At 90 days from transplant, I might not see a lot of fruit, but the promise of a large tropical-flavored fruit convinced me.

Yesterday, I picked up some 'Chocolate Cherry' tomatoes. I also saw the tomato 'Mountain Princess' listed with a 45-53 days from transplant to harvest date. Short harvest dates are decidedly a good thing with the unpredictable weather of central WI. Plus, I like the Mountain series. It is predictable. The fruit are of a uniform size, and it was recommended to me as the best tomato for our local area by a garden stand grower.

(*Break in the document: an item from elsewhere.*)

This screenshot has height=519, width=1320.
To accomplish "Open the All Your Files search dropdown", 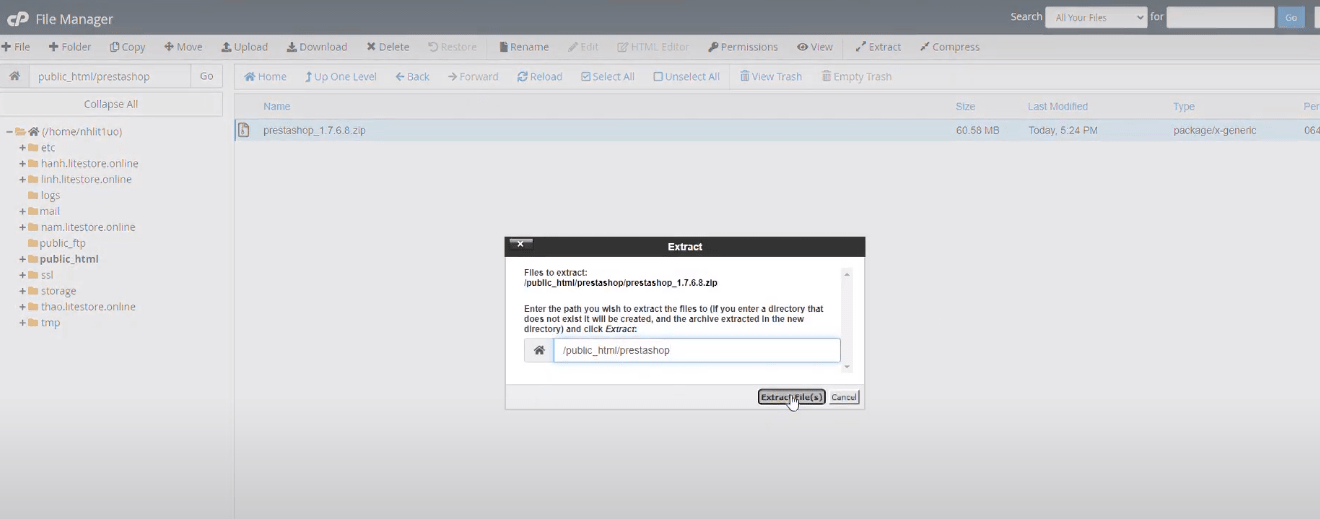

I won't delude myself that I could transplant tomatoes into the garden a month early; even so, central Wisconsin gardeners, like me, it is time to start your tomatoes!

Thursday, March 15, 2012

The Weather Bubble


The weatherman called it "a bubble".

Yesterday running errands, or actually walking errands; I was returning from the local automotive shop after dropping my car for new-to-me tires ("they're 75% tread!" for $20, was a definitely selling point) and on the north side of a maple I see a branch totally in bloom.

In bloom. On March 14.

Yesterday, was also my birthday. Not saying how many, y'all, but quite a few. As such, I have noted to myself what the weather was like on quite a few of those March days. I can think of only a handful of days quite so nice. I like warm. I think my birthday celebration should extend a whole week, at least, if the weather can make it so.

Yesterday, our temperature hit 79 degrees (F) here. It was not a record, but close. For many places in Wisconsin there was a new record high. Just for a dose of reality, the weatherman noted that our typical average high is 39...

Since moving home to central Wisconsin ten years ago, we have had one actual last frost date of April 1 and one of April 19. I think it froze Monday night, March 12. Last year it was May 26. Typically, I think of the last frost date as sometime around May 18. I have a lot of family born in May, so it is easy to bookmark in my mind weather conditions on this day or that day. The year my very baby sister was born on May 31 it snowed. Two years later, I was marching in a Memorial Day parade, fingers freezing, as it was snowing again.

I don't know what this year holds. Could our last frost date this year be March 12?

I have been trying to determine what, though, as any good gardener does, and get out in front of the curve. The weather man with all his fancy equipment last night predicted no night time temps below about 35, most higher for the NEXT TEN DAYS. Predicted daytime highs in that 55 to 75 degree range, most on the higher end.

Whoo-hoo!

Or is it?

My mom said my dad's maple syrup harvest is a bust this year with a scant dozen pints of undetermined quality.

Already the apple growers are concerned the apples will bloom without their pollinators or suffer a late freeze and drop any fruit starting to form.

I'm a little more sanguine about such things. I think trees know.

So will this nice spring weather, more summer-like and seemingly consistent, come crashing down around us with no apples and gardens freezing in June. I don't know. I am going to do my best to figure it out. I'm going to call down to the library and get the Snow Prognosticator's prediction (A. K. A. the Snow Witch) about remaining snowfalls. I figure if she has a bunch of snow fall predicted, well the temps needed for snow tells a story, doesn't it? Maybe a cool or cold May...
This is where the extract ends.